Warren Buffet once said that “diversification is protection against ignorance. It makes little sense if you know what you are doing.”
In other words, within the vast universe of stocks and bonds, why buy a grab bag of both winners and losers, if you can identify the winners and just pick those?
Mr. Buffet has built his legendary investing firm, Berkshire Hathaway, on the principle that, with enough research, you can find companies that are undervalued by the market and purchase their stock before it goes up. Of course, Berkshire Hathaway doesn’t just speculate in stocks, but often buys whole companies and then takes an active role in bringing them up to their potential.
But the problem with trying to copy the winners-only investment approach is that it requires you to “know what you are doing” every time. This is the hard part. And if you can’t do it on your own, it requires you to believe that somebody else could miraculously do it for you.
No One Can Pick Winners Every Time
Even with a formidable research department and some of the smartest people in investing making decisions, for the past several years Berkshire Hathaway has not been beating the market.
According to Business Insider, after peaking in 1985, when Buffet’s firm outperformed the S&P 500 by 35% on a trailing 10-year basis, their outperformance has steadily dwindled.

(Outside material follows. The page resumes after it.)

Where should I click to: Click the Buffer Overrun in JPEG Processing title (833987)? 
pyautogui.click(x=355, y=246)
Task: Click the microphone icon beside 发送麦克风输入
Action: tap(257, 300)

In the past nine years, they’ve underperformed the benchmark several times. And when asked by the Financial Times if Berkshire Hathaway would be a better investment than the S&P 500, Buffet said, “I think the financial result would be very close to the same.”
No doubt, at some future point, Buffet’s firm will again beat the overall market. It’s just that nobody knows when. And that uncertainty has been built into the price of their shares.
Diversification Is a Safer Bet
Diversification is simply admitting that you don’t know with any certainty what an individual stock, market sector, country, or even the market as a whole will do. So you invest with the widest possible variety of outcomes in mind. Maintaining the discipline of diversification is not as exciting as guessing right for a short-term payoff. After all, it means knowing in advance that you’re going to own some things that are not the top performers for some period of time.
Remember, there’s still “No Free Lunch.” Diversification doesn’t guarantee a future profit or protect entirely from short-term downturns in portfolio value. But if your long-term goal is a fully-funded retirement portfolio, diversification is your most prudent strategy.
As How Stuff Works says about diversification, “It might not be glamorous, but it’s a safe way to grow your money over a long period of time.”
Of course, all returns involve risk. But your trusted advisor can assist you with a plan that takes into account your unique circumstances, and help you stay the course when portions of your portfolio move in different directions.